Accountability for Patients and for Care Organizations…

Just a few weeks ago, the American Heart Association (AHA) released a scientific statement, State of the Science: Promoting Self-Care in Persons with Heart Failure: A Scientific Statement from the American Heart Association, that discusses the importance of patient self-care (PSC) and provides evidence-based recommendations to clinicians to promote self-care in their heart failure (HF) patients. The AHA placed significant emphasis on teaching patients how to recognize condition symptoms and what to do with that information, how to make appropriate behavior changes and the importance of transitions of care and depression screening.  In addition, the statement acknowledged that systems of care, such as care coordination and telehealth, hold promise for improving the self-care abilities of persons with HF.

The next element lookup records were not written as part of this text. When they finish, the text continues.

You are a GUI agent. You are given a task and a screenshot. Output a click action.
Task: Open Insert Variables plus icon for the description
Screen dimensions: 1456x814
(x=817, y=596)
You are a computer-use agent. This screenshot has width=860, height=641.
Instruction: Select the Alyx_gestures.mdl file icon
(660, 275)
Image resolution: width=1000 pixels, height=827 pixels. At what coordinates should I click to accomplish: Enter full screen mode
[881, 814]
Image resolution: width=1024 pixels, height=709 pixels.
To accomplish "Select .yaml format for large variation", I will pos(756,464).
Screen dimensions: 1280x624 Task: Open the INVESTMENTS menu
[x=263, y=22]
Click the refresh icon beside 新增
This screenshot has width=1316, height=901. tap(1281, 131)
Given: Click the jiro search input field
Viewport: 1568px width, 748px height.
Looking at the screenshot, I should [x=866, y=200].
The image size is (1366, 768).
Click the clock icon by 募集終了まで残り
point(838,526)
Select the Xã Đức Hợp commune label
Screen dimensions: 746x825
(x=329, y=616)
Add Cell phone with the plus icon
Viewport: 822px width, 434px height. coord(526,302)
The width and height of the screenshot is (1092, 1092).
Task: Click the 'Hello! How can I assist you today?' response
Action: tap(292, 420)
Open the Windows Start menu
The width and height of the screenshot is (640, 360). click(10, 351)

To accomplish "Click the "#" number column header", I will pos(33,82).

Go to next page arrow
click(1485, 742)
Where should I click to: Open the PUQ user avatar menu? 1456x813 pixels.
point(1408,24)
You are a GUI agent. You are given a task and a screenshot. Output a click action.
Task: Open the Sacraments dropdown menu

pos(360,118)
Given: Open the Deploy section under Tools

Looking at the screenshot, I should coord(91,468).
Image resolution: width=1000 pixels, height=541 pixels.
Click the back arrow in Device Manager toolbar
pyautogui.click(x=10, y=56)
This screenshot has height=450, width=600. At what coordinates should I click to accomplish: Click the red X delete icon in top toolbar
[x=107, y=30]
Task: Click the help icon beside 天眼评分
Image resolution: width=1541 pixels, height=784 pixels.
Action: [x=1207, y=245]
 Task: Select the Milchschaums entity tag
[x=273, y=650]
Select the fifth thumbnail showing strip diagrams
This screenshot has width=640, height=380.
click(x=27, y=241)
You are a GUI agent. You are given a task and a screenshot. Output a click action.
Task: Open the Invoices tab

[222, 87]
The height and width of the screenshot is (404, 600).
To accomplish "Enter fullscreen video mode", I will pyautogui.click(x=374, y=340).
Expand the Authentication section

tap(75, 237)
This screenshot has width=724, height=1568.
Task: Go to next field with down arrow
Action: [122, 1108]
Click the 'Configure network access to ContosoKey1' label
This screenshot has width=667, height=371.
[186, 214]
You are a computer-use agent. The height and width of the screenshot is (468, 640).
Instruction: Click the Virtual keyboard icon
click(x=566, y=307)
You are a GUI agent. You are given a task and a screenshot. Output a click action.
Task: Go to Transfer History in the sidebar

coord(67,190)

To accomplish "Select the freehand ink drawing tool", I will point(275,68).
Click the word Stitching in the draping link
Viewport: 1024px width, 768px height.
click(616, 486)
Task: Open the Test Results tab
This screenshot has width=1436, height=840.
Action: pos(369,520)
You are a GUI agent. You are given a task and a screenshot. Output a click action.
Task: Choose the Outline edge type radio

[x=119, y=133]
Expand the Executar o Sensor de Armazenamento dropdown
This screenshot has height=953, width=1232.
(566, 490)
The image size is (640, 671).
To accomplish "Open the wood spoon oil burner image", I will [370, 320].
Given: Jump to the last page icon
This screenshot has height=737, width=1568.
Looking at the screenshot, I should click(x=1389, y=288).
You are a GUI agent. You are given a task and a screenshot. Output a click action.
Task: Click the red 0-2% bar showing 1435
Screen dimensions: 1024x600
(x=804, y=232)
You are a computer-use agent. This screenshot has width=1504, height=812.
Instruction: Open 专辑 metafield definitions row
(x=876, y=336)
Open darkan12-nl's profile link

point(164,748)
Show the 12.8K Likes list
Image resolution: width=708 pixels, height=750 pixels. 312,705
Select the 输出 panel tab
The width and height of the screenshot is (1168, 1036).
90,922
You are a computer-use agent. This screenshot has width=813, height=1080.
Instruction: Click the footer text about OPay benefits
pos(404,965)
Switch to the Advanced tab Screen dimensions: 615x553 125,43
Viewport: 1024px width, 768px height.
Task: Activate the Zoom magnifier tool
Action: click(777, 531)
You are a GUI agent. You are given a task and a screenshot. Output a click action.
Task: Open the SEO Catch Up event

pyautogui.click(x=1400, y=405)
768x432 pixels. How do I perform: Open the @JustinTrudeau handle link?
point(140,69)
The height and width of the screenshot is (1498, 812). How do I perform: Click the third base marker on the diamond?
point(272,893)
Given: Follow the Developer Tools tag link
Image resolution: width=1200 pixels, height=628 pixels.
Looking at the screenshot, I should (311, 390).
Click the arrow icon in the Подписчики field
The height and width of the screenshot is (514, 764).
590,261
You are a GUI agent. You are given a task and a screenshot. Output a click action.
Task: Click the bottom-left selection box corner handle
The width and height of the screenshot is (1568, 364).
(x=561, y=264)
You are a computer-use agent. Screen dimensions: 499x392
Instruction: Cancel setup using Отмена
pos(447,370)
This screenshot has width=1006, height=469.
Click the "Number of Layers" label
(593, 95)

Clearly, this set of recommendations resonates with us at Pharos Innovations. These recommendations are directly aligned with the paradigm of physician- and patient-centric care coordination that we created with Tel-Assurance®.  The AHA recommendations are all about accountability: the patient’s as well as the physician’s. Accountability brings better results with healthier patients and reduced hospital readmission rates—both which on the face of it, are great things.

Unfortunately, our healthcare delivery system, as currently designed, is not set up to maximize patient and physician accountability. Specifically, in the way healthcare providers are currently incented for the quantity of care, not the quality. The good news is that this is changing.

All versions of proposed healthcare reform legislation include changes to our healthcare delivery system. Versions include such options as Accountable Care Organizations (ACO), Patient-Centered Medical Homes, bundled payment models, Hospital at Home pilots and care transitions programs. Each of these models is different and most have different meanings depending on who you ask. But they also have much in common, not the least of which is realigning payment and delivery system incentives for improving quality and coordination of care rather than rewarding fragmentation and quantity.

In my opinion, each one of these has merits and, if implemented successfully, has the potential to dramatically change and positively enhance the way we deliver healthcare, especially for those with chronic conditions. Whichever of these initiatives make it into the final legislation and end up with widespread adoption, two major themes are emerging: accountability and collaboration of care.

And that is what patient self-care is all about. Being accountable makes people healthier and keeps costs down. If healthcare reform is to succeed, and I believe it will and must, we ALL (patients, doctors, payers and administrators) have to be accountable for making the best decisions that keep patients the healthiest and reduce costs. And there should be rewards for healthier patients and lower costs. Finding a path to accountability seems to be the best answer.